Prompt: Find the word "section" in the records below. List each line containing it.

Extracted material:

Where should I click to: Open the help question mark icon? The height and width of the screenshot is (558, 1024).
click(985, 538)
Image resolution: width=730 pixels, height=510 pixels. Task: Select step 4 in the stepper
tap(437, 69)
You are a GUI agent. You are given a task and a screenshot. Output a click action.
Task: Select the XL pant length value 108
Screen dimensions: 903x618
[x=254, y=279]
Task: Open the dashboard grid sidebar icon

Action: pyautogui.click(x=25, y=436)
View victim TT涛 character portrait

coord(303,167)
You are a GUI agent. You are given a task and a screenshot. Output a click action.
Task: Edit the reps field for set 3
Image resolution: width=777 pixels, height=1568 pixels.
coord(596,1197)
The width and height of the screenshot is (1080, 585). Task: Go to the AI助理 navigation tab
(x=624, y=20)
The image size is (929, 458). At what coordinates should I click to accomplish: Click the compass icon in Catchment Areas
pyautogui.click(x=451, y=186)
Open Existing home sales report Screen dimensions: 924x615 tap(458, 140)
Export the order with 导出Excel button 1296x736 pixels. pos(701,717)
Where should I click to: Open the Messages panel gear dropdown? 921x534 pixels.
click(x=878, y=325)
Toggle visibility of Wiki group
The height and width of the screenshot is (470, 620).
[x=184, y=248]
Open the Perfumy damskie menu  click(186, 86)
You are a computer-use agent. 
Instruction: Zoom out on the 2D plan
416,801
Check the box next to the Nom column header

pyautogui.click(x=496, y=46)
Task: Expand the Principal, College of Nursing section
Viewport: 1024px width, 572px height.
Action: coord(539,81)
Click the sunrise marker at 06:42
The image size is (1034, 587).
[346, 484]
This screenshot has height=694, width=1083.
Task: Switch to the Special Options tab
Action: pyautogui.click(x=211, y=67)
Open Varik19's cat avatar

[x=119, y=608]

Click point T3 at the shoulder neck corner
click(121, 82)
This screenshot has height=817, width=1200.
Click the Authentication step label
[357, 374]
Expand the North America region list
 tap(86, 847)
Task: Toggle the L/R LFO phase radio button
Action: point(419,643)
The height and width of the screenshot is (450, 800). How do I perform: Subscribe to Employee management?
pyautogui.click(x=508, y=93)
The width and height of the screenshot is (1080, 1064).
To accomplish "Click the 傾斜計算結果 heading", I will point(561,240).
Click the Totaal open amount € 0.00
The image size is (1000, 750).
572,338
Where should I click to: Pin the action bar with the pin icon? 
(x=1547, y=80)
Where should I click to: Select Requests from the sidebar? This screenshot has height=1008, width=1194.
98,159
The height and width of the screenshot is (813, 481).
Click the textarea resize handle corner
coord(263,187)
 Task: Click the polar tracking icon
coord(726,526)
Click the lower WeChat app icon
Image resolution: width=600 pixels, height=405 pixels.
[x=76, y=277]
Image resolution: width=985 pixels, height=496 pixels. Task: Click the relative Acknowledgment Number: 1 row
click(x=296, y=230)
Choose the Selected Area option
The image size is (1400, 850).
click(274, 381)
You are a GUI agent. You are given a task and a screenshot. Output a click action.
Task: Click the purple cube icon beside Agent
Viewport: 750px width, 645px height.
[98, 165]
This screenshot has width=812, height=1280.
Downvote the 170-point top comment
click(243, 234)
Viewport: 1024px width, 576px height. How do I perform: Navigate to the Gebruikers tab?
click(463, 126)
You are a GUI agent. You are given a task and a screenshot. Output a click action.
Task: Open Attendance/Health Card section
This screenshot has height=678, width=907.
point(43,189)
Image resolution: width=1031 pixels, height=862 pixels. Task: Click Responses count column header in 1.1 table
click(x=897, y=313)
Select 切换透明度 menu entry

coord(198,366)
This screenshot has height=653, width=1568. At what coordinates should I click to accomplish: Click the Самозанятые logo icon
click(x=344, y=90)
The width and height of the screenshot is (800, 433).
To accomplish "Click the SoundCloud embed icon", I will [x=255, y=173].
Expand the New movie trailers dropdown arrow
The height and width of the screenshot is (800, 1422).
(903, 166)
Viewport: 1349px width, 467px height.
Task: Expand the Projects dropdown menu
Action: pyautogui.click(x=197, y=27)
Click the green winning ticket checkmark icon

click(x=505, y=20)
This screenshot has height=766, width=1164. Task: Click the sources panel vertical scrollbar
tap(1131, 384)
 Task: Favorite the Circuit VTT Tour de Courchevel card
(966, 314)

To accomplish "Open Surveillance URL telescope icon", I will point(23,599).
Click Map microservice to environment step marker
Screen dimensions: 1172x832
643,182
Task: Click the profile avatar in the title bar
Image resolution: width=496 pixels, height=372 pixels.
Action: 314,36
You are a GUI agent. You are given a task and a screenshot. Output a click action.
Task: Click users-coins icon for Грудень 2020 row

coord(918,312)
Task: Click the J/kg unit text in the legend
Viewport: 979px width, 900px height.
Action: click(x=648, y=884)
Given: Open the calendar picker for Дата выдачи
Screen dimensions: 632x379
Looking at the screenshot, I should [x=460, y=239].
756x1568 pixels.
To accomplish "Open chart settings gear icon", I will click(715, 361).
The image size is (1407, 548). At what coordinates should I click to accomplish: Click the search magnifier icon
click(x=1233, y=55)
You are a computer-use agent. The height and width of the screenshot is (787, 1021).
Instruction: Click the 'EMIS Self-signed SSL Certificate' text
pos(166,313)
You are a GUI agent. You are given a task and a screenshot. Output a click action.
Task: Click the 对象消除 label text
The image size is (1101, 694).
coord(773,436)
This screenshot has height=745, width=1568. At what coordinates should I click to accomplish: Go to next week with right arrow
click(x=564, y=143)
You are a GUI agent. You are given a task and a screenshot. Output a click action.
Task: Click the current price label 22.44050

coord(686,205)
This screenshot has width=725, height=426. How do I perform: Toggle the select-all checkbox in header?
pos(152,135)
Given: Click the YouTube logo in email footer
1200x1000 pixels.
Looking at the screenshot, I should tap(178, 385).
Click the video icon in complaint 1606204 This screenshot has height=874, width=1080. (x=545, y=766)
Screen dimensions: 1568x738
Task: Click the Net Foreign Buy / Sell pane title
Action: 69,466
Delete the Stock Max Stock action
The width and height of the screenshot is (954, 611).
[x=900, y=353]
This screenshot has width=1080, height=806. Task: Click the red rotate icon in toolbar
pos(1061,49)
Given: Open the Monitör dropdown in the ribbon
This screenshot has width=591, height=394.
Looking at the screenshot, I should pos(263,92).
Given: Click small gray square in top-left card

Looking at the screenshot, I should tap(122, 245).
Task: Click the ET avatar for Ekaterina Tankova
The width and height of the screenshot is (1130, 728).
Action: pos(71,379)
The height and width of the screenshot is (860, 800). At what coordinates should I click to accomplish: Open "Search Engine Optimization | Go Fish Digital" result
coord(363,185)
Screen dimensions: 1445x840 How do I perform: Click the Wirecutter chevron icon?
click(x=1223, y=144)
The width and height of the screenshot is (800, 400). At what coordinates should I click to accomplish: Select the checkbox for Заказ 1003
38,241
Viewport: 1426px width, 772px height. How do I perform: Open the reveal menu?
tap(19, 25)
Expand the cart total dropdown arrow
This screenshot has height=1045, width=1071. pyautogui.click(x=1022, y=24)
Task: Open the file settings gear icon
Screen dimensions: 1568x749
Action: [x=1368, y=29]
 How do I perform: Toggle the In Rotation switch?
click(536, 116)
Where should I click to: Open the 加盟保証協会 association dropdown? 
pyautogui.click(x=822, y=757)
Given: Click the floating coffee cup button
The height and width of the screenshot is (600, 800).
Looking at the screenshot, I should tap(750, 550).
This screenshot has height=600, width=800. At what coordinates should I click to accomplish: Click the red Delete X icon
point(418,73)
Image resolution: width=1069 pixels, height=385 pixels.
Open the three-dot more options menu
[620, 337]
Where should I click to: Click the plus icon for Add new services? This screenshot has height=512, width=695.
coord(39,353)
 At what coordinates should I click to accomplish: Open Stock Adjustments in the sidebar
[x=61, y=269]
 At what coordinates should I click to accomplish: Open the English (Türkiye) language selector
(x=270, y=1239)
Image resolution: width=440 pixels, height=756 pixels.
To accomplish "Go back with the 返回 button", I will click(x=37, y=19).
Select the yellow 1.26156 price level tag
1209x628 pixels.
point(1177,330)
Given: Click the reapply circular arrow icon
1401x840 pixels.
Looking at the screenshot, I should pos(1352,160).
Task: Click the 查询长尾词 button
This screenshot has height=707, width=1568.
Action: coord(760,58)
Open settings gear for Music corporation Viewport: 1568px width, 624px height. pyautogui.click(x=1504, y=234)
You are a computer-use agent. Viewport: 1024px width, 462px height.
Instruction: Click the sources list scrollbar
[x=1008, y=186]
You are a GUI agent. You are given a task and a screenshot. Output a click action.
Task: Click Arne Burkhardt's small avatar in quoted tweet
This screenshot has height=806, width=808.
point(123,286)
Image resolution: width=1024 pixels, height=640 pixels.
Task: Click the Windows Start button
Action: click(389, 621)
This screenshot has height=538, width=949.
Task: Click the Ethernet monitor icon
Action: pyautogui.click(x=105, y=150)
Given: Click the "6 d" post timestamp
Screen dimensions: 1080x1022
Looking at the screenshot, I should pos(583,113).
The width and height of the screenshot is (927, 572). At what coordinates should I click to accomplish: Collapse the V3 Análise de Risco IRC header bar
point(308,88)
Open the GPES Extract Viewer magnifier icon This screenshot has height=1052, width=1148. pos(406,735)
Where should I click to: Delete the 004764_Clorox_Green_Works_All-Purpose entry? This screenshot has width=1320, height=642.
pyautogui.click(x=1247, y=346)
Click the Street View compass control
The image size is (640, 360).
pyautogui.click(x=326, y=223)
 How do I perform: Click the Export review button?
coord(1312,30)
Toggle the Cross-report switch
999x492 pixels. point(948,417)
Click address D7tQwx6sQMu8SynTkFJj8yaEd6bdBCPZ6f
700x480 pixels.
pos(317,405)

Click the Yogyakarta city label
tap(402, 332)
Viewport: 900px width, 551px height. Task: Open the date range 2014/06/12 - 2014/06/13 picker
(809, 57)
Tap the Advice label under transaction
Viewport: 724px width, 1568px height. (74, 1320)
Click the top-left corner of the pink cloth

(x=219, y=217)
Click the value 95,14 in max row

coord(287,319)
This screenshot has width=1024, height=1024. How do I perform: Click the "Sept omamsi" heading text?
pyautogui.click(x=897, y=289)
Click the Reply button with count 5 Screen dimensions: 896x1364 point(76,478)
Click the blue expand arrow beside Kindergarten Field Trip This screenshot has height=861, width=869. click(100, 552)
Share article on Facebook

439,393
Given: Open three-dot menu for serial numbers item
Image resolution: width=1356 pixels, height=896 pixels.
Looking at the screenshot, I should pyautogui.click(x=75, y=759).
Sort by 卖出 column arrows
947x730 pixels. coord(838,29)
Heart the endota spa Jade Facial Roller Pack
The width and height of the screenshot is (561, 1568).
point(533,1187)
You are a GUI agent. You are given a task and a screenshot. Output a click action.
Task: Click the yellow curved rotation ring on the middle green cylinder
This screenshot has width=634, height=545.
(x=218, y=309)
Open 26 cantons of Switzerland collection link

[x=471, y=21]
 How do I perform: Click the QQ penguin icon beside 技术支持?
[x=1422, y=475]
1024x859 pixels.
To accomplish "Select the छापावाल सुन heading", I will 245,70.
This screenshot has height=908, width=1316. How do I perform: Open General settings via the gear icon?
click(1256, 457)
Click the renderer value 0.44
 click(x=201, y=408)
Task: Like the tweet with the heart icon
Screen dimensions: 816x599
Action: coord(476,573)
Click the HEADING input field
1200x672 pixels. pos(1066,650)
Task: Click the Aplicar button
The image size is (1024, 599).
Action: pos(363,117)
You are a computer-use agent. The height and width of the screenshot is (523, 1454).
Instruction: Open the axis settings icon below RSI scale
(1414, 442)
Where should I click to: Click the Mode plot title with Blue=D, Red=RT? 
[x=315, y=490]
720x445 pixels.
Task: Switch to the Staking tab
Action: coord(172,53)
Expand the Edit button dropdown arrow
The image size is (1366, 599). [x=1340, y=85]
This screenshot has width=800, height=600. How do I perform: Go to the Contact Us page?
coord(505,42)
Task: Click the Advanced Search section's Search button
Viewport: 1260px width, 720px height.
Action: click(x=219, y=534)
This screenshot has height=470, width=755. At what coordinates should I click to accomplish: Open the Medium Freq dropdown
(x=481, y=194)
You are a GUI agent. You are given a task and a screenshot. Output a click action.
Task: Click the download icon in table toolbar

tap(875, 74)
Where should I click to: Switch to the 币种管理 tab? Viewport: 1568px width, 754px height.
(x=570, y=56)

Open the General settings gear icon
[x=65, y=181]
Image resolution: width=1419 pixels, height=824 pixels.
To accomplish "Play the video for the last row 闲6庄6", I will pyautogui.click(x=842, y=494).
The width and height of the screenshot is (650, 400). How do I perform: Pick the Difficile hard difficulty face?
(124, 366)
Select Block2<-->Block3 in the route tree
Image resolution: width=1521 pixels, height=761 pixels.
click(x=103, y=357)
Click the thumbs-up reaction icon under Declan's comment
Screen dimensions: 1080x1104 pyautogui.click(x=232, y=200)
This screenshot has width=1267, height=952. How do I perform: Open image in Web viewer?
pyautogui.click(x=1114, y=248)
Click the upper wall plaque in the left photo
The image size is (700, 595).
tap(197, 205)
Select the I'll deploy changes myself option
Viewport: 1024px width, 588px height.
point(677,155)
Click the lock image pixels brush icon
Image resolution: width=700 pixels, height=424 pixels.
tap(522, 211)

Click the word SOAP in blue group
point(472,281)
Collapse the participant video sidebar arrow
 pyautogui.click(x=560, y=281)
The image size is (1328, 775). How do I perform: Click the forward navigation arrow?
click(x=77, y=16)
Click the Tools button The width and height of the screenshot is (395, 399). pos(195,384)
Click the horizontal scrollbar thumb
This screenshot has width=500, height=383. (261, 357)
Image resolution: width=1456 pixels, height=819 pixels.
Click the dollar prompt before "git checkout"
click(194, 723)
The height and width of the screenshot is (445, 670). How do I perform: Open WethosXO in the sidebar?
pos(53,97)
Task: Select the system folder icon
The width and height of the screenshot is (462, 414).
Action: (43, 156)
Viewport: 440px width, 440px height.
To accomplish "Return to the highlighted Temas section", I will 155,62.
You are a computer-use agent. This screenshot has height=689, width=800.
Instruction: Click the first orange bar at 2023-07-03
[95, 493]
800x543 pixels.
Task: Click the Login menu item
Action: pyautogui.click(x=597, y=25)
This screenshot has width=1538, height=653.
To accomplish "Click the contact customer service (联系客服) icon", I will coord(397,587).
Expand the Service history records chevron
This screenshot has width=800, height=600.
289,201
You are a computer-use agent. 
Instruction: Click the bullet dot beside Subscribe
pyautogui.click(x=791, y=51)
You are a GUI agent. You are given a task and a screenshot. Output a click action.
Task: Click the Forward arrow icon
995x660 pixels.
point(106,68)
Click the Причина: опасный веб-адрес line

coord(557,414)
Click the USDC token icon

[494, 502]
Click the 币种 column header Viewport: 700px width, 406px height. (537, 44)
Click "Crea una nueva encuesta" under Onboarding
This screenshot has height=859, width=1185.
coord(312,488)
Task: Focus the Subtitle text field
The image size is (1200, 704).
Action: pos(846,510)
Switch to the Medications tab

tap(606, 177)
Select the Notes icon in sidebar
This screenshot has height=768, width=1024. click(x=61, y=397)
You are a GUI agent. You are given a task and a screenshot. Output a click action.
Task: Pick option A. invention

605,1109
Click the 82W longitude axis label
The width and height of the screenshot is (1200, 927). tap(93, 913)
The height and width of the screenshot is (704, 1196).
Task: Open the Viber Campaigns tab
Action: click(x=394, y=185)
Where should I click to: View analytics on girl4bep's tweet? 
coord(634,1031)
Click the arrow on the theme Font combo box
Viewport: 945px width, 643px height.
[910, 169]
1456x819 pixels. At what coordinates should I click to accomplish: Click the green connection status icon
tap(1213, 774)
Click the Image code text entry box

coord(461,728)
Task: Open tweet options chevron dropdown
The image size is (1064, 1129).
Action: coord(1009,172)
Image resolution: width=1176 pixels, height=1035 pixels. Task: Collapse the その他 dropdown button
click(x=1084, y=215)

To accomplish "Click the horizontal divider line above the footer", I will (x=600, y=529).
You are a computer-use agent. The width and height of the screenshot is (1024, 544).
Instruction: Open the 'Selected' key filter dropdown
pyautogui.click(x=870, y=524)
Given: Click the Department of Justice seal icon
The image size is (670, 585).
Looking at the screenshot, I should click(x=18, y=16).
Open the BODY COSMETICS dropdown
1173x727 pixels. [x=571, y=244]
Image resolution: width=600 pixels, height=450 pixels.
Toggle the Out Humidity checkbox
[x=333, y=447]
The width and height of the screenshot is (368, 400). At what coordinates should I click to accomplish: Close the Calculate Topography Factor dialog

Exercise solution:
Task: Expand the Principal, College of Nursing section
Task: Open Attendance/Health Card section
Task: Click the Advanced Search section's Search button
To accomplish "Return to the highlighted Temas section", I will 155,62.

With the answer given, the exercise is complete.